É como se, num dia de profunda melancolia, e depois de ler conselhos psico-emocionais do Daniel Sampaio, memórias de guerra do Lobo Antunes e a Origem da Tragédia do Nietzsche, ao fim da tarde, de frente para uma imperial e um pires de tremoços, um amigo de infância, que desistira de estudar - por falta de vocação e dedicação - no 9º ano, se aproximasse, dando uma palmada nas costas e perguntando "então, pá? Há dias que moem mais que os outros, não é?" É. É isso mesmo! E, perante esta capacidade de percepção e este poder de síntese, todos os eruditos nos parecem apenas mestres da verborreia.
António diz verdades sobre sentimentos com palavras simples. Fala do quotidiano que conhece, com palavras que conhece. E conhece tão bem esse quotidiano, da vidinha aos sonhos, da alegria à tragédia, que as suas frases são valiosas. E, sendo simples, dizem muita coisa. Diria que é dos letristas com maior taxa de aproveitamento por vocábulo entoado.

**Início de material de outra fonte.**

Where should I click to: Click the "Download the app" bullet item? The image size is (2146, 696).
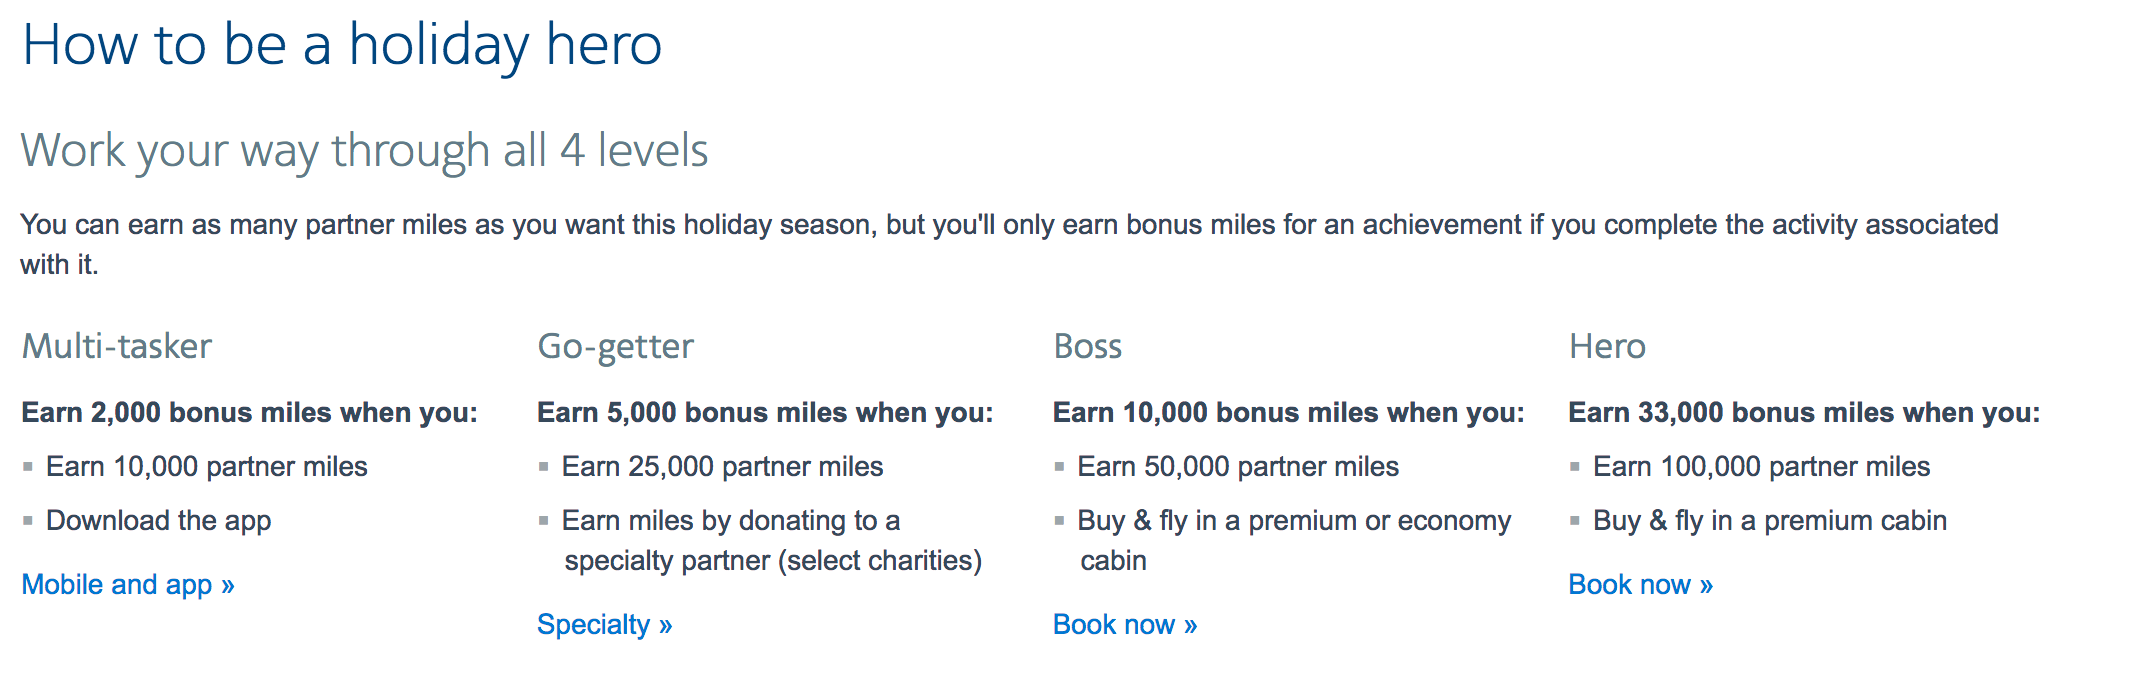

2. Os Humanos. De uma forma geral, estes Humanos são uma agradável surpresa. Camané é o homem certo no lugar certo. Tem na voz o pedaço de fado que faltava a António Variações. O sentimento é semelhante. E, como sabe captar o arrojo e o tom popular do cantor original, Camané assume na perfeição as canções de António. Ou seja, e para que não restem dúvidas, não só deixa as músicas intactas, como a sua capacidade de interpretação dá um certo toque de requinte - sem cair em perfeccionismo, que seria contra-natura, no caso - às canções.
Manuela Azevedo confirma, uma vez mais, a sua voz de extraordinário timbre. Afinada, madura, aveludada, com uma rouquidão sensual, Manuela interpreta ainda na perfeição o sentimento original das composições. É muito fácil imaginar as músicas cantadas por Manuela Azevedo na voz de António Variações.
Chegamos a David Fonseca. É o mais fraco dos três intérpretes. Esforçado mas descontextualizado, não arruina a obra original, mas também não lhe dá nem a força nem a melodia que esta mereceria. Certamente, tal não acontece por falta de talento ou desatino na voz. Talvez o resultado se deva à falta de familiaridade com o canto em português. E se António Variações dominava a expressão lusa cantada com uma facilidade notável, indo à raiz popular, à música tradicional, David Fonseca parece que só agora experimentou a língua de Alberto João Jardim (sem pronúncia) para cantarolar. Devia experimentar tocar numa tuna. Ajudava-o a perder aquele ar tímido e a odiar pandeiretas. Além disso, cantar A Mulher Gorda ajudaria a uma maior aproximação à fonética portuguesa.

3. Avaliação final: Humanos 7/10. É um 7 mais próximo do 8 do que do 6. Vale pelo esforço, pela ideia, pelos arranjos - muito bons, mantendo-se fiéis à simplicidade de Variações - e pelas interpretações de boa parte das faixas. Não é um álbum estrondoso, não é "a peça que faltava". Mas é um acrescento, uma aproximação ao cantor português que conseguiu ser o mais português dos pop's, ao mesmo tempo que foi o menos português dos tradicionais. Este Humanos é um objecto claramente positivo. Além disso, é sempre agradável ter acesso a mais variações sobre António, em tons de novidade, 20 anos depois de a sua criação ter cessado.